Imperial, Michigan, Lisbon: Tabletop synchrotron light source

27 Oct 2010 | News

Researchers from Imperial College London, the University of Michigan and Instituto Superior Téchnico Lisbon have described a tabletop instrument that produces synchrotron X-rays whose energy and quality rivals that produced by some of the largest X-ray facilities in the world.

While the development and use of high-energy light sources to probe the details of a wide range of materials for research and commercial purposes is a rapidly growing area of science and engineering, high power, high quality X-ray sources are typically very large and very expensive. To take one example, the Diamond Light Source synchrotron facility in the UK, has a circumference of 500 metres and cost £263 million to build.

The researchers have demonstrated that they can replicate much of what these huge machines do, but on a tabletop. Their micro-scale system uses a jet of helium gas and a high power laser to produce an ultrashort pencil-thin beam of high energy and spatially coherent X-rays.
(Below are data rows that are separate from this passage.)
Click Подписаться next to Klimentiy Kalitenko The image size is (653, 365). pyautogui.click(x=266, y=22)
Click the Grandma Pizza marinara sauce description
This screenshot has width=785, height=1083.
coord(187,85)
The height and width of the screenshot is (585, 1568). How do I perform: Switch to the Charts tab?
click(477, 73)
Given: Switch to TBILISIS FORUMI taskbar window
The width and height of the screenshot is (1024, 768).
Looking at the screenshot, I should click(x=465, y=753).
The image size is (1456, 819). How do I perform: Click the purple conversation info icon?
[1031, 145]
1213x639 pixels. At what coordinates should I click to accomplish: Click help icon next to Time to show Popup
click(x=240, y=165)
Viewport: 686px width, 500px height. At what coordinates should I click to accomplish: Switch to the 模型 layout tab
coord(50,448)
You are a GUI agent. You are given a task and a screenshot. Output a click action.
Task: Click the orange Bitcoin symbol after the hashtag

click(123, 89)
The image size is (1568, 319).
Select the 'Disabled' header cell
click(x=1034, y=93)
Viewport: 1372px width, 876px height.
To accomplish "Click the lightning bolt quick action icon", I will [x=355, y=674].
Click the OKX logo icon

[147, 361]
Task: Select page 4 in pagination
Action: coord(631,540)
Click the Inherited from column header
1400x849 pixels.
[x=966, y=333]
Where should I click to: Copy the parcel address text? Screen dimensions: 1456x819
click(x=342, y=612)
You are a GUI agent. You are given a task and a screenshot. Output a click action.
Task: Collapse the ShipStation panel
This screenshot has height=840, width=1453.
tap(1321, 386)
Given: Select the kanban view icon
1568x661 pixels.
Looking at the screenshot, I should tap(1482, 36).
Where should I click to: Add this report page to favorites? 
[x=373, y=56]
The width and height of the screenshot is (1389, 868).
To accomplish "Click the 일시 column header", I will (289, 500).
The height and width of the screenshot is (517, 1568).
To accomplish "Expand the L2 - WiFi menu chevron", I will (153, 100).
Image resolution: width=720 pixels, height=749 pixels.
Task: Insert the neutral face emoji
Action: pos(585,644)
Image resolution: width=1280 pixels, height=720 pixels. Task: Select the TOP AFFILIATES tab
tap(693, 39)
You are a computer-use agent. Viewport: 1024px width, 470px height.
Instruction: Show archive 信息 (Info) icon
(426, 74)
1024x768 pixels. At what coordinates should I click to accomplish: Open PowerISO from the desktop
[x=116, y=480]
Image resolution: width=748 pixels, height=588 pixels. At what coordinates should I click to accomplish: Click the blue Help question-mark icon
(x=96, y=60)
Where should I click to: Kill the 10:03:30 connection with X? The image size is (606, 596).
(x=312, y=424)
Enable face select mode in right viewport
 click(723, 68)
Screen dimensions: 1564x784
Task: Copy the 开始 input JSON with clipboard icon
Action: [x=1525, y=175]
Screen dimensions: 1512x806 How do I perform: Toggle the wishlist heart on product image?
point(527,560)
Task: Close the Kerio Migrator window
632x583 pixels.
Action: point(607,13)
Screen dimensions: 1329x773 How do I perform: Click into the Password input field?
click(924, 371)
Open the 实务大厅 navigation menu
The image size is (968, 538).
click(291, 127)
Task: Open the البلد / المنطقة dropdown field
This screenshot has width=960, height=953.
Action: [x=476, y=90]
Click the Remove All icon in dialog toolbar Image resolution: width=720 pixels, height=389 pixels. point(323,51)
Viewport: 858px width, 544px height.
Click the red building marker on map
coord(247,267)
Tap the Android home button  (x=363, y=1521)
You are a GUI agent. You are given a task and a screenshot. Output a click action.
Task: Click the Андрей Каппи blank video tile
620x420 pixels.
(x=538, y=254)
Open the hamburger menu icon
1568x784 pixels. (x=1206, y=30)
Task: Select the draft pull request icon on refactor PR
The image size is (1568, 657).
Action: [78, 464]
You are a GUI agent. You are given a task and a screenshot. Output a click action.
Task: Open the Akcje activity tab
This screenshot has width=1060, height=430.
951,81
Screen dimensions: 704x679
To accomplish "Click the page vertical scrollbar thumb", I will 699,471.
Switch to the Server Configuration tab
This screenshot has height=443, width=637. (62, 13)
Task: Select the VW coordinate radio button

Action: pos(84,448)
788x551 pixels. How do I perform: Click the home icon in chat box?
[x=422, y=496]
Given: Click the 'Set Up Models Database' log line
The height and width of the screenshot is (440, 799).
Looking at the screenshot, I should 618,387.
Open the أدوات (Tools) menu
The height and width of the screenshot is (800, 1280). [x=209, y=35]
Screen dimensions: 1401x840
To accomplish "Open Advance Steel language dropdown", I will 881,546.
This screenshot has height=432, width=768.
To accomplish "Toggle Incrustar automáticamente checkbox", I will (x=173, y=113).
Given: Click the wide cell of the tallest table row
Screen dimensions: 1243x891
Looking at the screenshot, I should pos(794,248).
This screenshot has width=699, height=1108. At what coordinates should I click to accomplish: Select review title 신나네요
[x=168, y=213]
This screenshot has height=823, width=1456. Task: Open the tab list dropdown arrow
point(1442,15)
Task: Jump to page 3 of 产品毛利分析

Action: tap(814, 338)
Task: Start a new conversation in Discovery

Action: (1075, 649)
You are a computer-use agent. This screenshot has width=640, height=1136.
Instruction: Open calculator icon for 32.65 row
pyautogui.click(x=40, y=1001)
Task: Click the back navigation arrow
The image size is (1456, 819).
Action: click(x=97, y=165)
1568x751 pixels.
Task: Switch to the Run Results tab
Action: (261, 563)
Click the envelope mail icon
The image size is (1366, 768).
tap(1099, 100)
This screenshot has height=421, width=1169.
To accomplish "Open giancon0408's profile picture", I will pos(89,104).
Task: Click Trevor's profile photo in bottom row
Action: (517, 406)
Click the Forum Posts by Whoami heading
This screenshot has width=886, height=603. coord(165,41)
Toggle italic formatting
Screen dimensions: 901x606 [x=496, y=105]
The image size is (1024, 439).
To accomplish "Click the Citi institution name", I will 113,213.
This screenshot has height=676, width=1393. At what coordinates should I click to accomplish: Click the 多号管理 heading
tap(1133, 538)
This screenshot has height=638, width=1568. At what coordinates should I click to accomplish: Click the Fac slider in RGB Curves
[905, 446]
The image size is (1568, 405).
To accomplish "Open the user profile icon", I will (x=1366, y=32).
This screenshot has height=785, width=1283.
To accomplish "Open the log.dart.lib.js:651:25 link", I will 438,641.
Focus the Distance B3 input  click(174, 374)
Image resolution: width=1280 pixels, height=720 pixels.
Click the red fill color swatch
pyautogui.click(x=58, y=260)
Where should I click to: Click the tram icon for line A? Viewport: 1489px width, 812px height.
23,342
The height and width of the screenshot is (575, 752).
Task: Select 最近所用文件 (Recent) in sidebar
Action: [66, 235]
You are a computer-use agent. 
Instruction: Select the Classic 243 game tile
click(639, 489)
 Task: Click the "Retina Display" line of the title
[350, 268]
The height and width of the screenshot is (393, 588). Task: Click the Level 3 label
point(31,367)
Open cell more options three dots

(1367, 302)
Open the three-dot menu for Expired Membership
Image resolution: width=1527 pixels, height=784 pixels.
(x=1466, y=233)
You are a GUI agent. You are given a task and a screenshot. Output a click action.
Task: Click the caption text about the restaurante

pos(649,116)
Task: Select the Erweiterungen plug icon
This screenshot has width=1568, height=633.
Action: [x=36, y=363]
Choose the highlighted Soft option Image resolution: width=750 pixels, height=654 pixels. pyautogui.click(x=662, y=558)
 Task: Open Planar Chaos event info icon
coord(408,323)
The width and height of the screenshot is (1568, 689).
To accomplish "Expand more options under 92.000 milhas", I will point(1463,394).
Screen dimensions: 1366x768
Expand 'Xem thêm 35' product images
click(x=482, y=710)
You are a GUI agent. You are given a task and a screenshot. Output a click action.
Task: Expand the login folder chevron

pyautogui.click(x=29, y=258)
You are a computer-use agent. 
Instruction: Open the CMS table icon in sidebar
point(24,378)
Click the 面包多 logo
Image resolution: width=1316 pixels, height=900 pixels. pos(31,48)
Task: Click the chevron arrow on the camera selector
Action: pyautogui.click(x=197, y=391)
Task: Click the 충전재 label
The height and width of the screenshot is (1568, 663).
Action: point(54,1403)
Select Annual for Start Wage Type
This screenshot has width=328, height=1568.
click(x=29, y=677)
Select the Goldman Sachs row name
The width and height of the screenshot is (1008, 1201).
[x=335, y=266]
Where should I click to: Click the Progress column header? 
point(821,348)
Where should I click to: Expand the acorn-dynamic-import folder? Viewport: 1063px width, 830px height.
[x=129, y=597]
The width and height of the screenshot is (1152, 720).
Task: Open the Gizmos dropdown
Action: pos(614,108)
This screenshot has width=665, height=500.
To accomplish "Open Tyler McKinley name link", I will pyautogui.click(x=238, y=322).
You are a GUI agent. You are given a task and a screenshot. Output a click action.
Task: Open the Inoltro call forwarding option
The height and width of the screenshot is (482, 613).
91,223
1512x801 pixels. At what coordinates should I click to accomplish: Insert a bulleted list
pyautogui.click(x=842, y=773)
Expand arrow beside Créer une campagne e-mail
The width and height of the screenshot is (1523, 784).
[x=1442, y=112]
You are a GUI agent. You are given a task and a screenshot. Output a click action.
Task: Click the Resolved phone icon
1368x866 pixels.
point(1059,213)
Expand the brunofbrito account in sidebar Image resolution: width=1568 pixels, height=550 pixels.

“This is a very exciting development,” said Stefan Kneip, lead author on the study from the Department of Physics at Imperial. “We have taken the first steps to making it much easier and cheaper to produce very high energy, high quality X-rays. Extraordinarily, the inherent properties of our relatively simple system generates, in a few millimetres, a high quality X-ray beam that rivals beams produced from synchrotron sources that are hundreds of metres long. Although our technique will not now directly compete with the few large X-ray sources around the world, for some applications it will enable important measurements which have not been possible until now.”

The X-rays produced by the new system have an extremely short pulse length. They also originate from a small point in space, about 1 micron across, which results in a narrow X-ray beam that allows researchers to see fine details in their samples. These qualities are not readily available from other X-ray sources and so this system could increase access to, or create new opportunities in, advanced X-ray imaging. For example, ultra-short pulses allow researchers to measure atomic and molecular interactions that occur on the femtosecond timescale.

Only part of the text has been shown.